The Chairperson, after hearing all the evidence and considering the circumstances, feels that the matter is serious enough to warrant a dismissal, even though it is a first offense, and despite the fact that the employer's code provides otherwise. In NUMSA ob Davids / Bosal Africa (Pty) Ltd [1999] 11 BALR 1327 (IMSSA), a crane driver had been dismissed for reporting for work with 0,15 per cent on call in his bloodstream, and he operated a crane for about three hours before his condition was detected by the employer.

 

The union disputed the fairness of the dismissal, maintaining that the level of blood alcohol had not prevented the employee from discharging his duties. The response from the employer was that the dismissal was appropriate, because any error by the crane driver could result in the death or injury to employees or serious damage to the employer's property.

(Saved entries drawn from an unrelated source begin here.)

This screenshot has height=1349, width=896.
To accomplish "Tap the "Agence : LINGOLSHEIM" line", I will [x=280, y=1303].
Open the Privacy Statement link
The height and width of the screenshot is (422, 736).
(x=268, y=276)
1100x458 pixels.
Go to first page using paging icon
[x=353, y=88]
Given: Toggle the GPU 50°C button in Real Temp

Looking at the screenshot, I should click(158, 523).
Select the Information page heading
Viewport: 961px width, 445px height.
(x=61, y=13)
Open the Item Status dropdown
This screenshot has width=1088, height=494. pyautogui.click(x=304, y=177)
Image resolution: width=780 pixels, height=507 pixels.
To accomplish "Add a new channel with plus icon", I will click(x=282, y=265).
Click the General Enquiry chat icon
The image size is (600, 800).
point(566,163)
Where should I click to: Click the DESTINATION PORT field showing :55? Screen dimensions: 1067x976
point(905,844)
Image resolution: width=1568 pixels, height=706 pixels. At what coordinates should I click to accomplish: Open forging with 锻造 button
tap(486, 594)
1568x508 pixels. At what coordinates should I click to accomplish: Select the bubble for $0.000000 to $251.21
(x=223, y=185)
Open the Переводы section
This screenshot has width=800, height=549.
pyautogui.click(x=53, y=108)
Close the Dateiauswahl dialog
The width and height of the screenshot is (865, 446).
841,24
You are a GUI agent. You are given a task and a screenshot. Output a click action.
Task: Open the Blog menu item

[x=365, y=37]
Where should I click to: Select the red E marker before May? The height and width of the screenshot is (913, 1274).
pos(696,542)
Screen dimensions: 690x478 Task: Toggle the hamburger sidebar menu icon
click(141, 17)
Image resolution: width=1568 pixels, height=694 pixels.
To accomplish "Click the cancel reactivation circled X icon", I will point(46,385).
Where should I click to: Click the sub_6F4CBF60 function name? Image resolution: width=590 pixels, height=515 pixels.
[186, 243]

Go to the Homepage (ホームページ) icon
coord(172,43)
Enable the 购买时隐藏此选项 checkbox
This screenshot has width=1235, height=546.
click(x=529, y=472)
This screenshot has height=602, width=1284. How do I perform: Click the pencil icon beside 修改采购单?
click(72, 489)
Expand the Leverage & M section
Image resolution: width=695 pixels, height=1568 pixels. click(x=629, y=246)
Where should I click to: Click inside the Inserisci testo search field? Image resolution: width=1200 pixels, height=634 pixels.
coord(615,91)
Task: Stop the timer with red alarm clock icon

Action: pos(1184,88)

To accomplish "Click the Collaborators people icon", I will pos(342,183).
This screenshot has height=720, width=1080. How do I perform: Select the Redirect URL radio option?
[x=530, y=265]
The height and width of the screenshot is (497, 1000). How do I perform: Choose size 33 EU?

The Commissioner stated that before the chairperson of a disciplinary hearing decides on the sanction for an infringement or act of misconduct, he is required to consider the personal circumstances of the employee, and the interests of the employer - among other things such as the employees service record and disciplinary record.


It was observed that given the grievant's condition at the time, " it was a miracle that he had not cause a serious accident." It is accepted that discipline must be applied progressively - discipline is not intended to be a method of simply terminating an employment relationship for any offense. Progressive discipline is the idea of disciplinary measures.

 

However it is also recognised that in certain circumstances, the act of misconduct may be so serious that a dismissal is warranted even on a first offense. A decision must be made whether the sanction decided upon is in the fair interests of both employer and employee - the old question of whether or not the continuance of the employment relationship has been rendered intolerable, or whether the element of trust - the very basis of any employment relationship - has been broken.


Working under the influence of alcohol is an extremely serious offense, and especially where the work is of a dangerous nature, as in the case mentioned above. The question arises - what could the potential damage have been, or the potential loss of life have been, if this employees condition had not been discovered?

 
There does not have to be actual loss or damage - a potential loss or damage is sufficient to point to the seriousness of the offense. In this case the company had a rule prohibiting its employees from working while under the influence of alcohol. The Arbitrator observed that in a case of such as this, there is no dishonesty such as theft or fraud - and thus it can be a difficult task to decide on the appropriate penalty.


In addition, in this case the applicant had 19 years service with the company, and no record of previous disciplinary offences, and had always been a reliable worker. In addition, the union contended that his condition on the day in question did not prevent him from discharging his duties. Therefore, we are faced with a case where an employee literally has " a clean record."


The Arbitrator ruled that such a decision entails evaluating the circumstances in which the offense was committed, its nature and the degree of gravity, the personal circumstances of the employee, the interests of the employer and the interests of a the employees, and the employees service record and previous disciplinary record.


An arbitrator is required to ensure that the employer has properly evaluated those considerations and has reached a fair decision after having done so. It was ruled further that "the employer discharges the onus of proving that the dismissal was fair if the arbitrator is satisfied that the employer took relevant considerations into account, and that the employer's explanation for deciding on dismissal, rather than on some lesser penalty, is sound. Under the circumstances. It was ruled that this dismissal was accordingly a fair sanction in the circumstances.